- Ils l'ont eu.
- ...
*****
Casquette enfoncée presque jusqu'au nez, je me faufilai dans la foule de touristes en extase devant le Big Ben, comme si l'édifice était plus qu'une gigantesque horloge morose. À travers rues, je pressai le pas pour ne pas être aperçu trop longtemps, jetant quelques coups d'œil dans mon dos pour m'assurer que personne ne me suivait. J'arpentai les larges avenues jusqu'à atteindre un quartier plus calme et silencieux, uniquement perturbé par mes pas qui résonnaient sur les pavés et dalles brisées.
Le vent glacé me giflait le visage à mesure que je m'enfonçais entre de larges immeubles humides et peu accueillants, sifflant désagréablement dans mes tympans. Plusieurs minutes passèrent tandis que je marchais à l'aveugle, l'itinéraire gravé dans mon crâne, mais le message originel supprimé depuis bien longtemps par soucis de sécurité. Encore quelques escaliers et tournants, et j'aurai atteint mon objectif.
En partie engourdis par le froid, mes doigts trituraient un fil qui pendait de mon manteau tandis que mon esprit se perdait à des réflexions plus blessantes les unes que les autres. Je n'avais pas le choix. On ne m'avait pas laissé le choix.
*****
- Londres ? Pourquoi Londres ?
- Je ne sais pas... je m'y suis déjà déplacé pour un voyage professionnel, mais je n'ai guère pu admirer que ma chambre d'hôtel. En trois jours, j'ai à peine aperçu le palais de Buckingham ou le Big Ben.
- Vous n'avez pas raté grand chose, Prince, croyez-moi. Quitte à voyager sans trop s'éloigner de Monaco, privilégiez l'Italie, la Suisse, ou même la Grèce.
- Y êtes-vous déjà allé ?
- L'Italie, oui. Je n'ai pas eu grand temps pour la découvrir, mais les quelques paysages que j'ai pu apercevoir ont largement dépassé mes attentes.
- Maintenant que vous le dîtes, il est vrai que l'Italie a belle réputation.
- Et puis, vous pourriez toujours passer par Maranello...
- Oh ! Je n'y avais même pas pensé !! Bien sûr, je pourrai visiter les musées Ferrari !
- Et même en acheter une.
- Nous en avons déjà au Musée ici mais l'offre est tentante. Ou alors, nous pourrions nous y rendre dans votre Ferrari...?
- Je pense que la Reine préférait encore vous enfermer dans votre chambre. Mais j'y penserai.
*****
Encore et toujours des souvenirs. Dès que le bruit ambiant se taisait assez pour que mes pensées prennent le dessus, ces dernières me torturaient de bien des manières. Depuis que j'étais parti - l'expression juste aurait été de dire que je m'étais enfui -, je n'étais pas certain d'avoir une fois trouvé la tranquillité plus de quelques minutes. Comme un marteau piqueur qui me fracassait le crâne en boucle, m'accordant gracieusement quelques secondes de répit quand la pression devenait trop insoutenable.

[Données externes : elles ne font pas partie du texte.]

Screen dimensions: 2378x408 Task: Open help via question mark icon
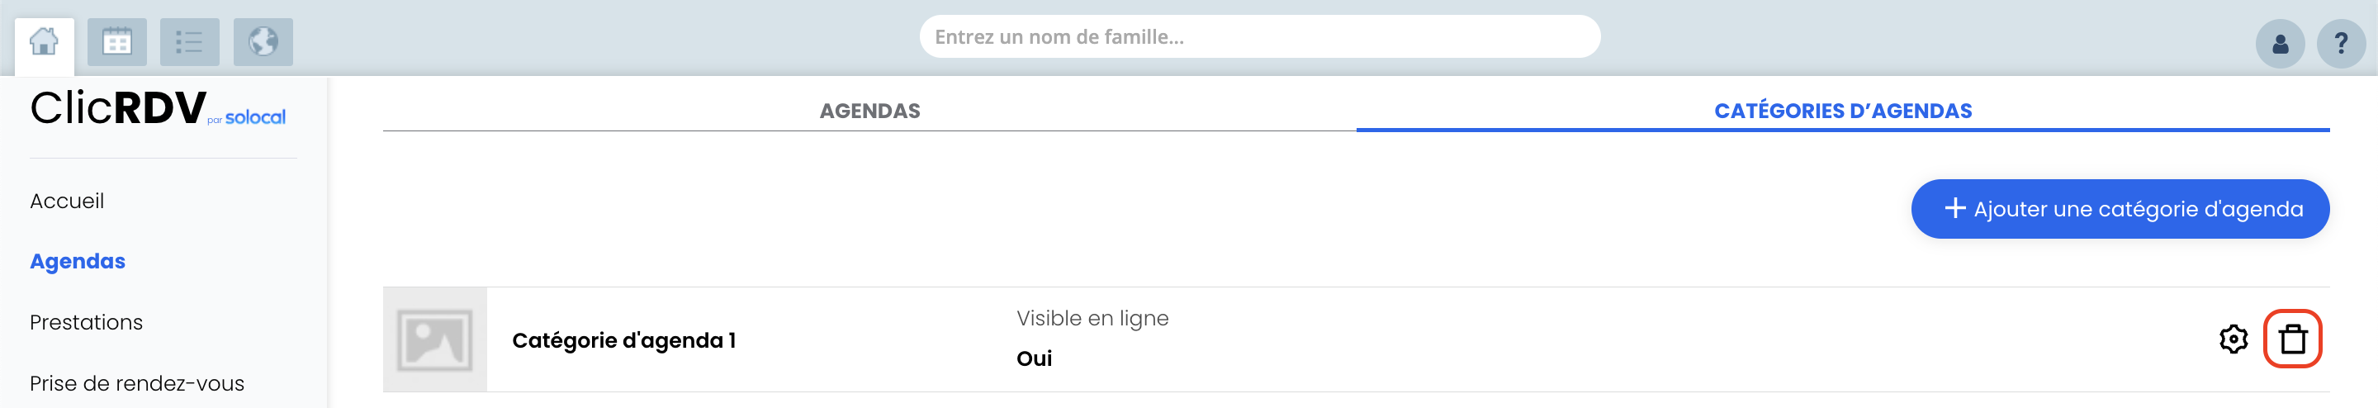pos(2341,43)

D'aussi loin que mes souvenirs me portaient, je n'avais jamais ressenti tant de douleur, tant d'opression à la disparition d'un être aimé. Grandir avec mon père m'avait appris à ne pas m'attacher, tout au plus à ma petite sœur, mais cette affection était presque proscrite, discrète. À ma majorité, mes choix de vie dictés par un autre m'avaient conduit dans un gouffre dont je venais à peine de me soustraire. Ma première relation et mon unique, encadrée par des accords, des dossiers et des mesures de sécurité.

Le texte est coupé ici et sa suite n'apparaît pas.